• **What is being asked**
Give the lines of the listing from the line with "Given: Click the multicast IP Address field" up to and including the line with "pos(716,34)" as a numbered list, leaving out any blank lines.

• **Data for this exercise**
==============================
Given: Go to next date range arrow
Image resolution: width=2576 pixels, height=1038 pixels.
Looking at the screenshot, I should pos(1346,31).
==============================
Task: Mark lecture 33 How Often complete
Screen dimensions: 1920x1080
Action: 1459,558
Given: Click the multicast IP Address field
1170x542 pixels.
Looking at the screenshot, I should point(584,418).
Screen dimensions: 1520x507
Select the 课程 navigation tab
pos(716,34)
==============================
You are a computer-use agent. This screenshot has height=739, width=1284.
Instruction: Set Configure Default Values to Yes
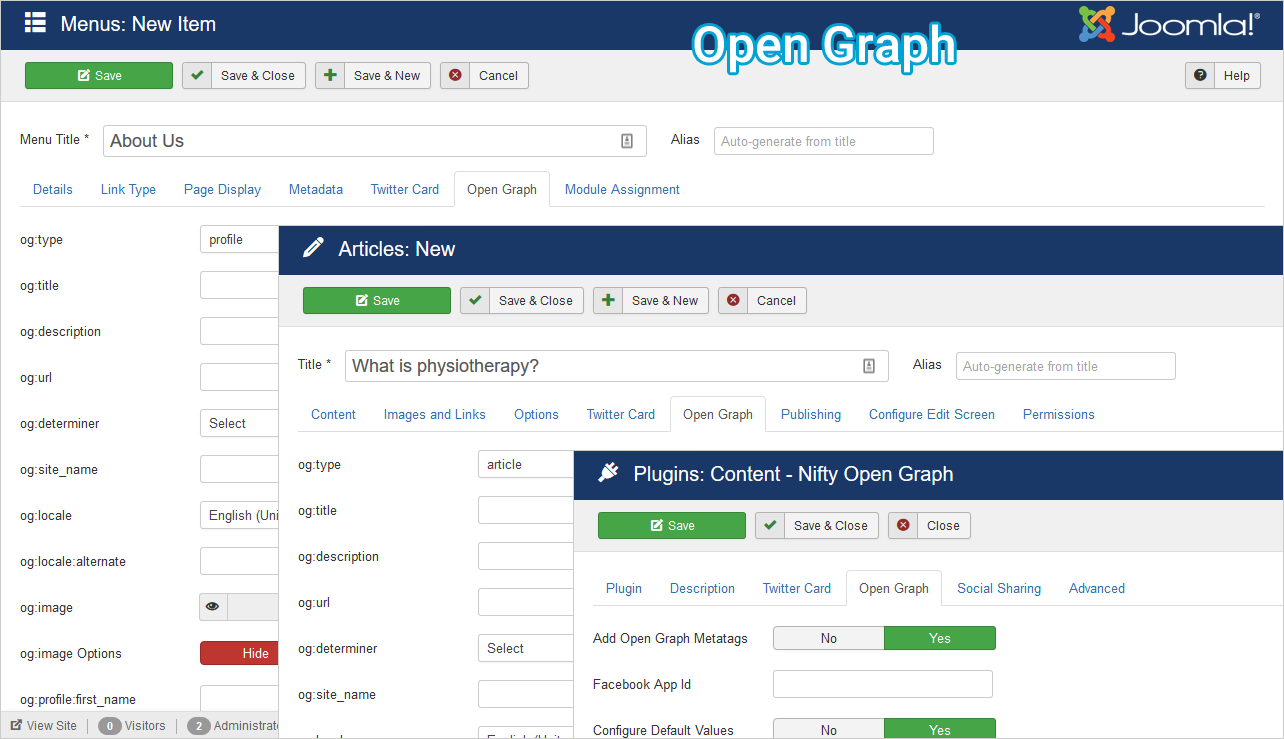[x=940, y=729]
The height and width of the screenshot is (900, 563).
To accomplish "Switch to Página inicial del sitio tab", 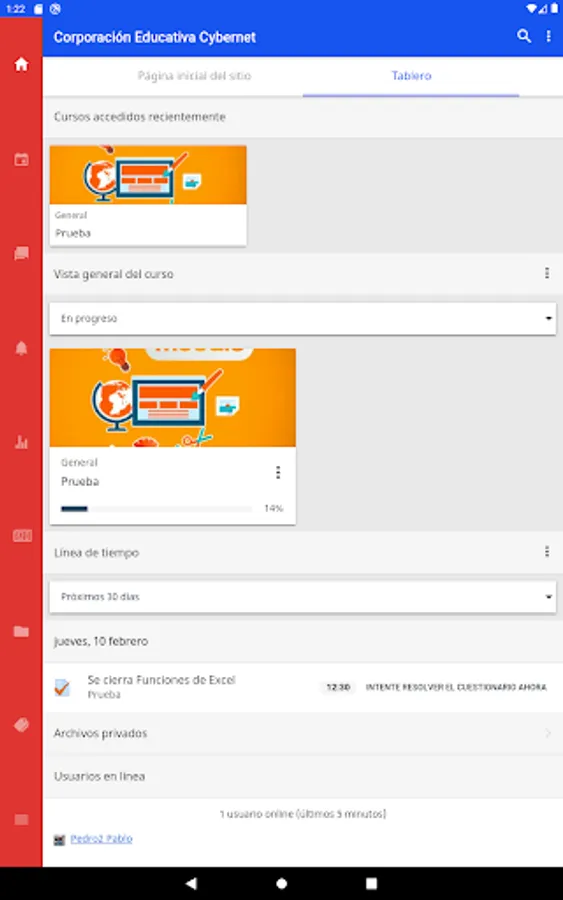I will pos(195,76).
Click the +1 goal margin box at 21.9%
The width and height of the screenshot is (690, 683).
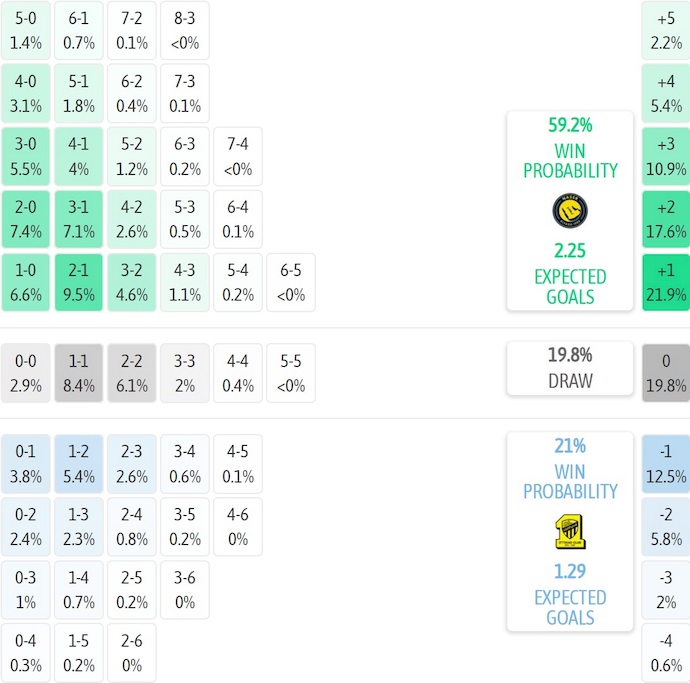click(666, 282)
==============================
• **Correct response**
1. Given: Click the multicast IP Address field
2. 1170x542 pixels.
3. Looking at the screenshot, I should point(584,418).
4. Screen dimensions: 1520x507
5. Select the 课程 navigation tab
6. pos(716,34)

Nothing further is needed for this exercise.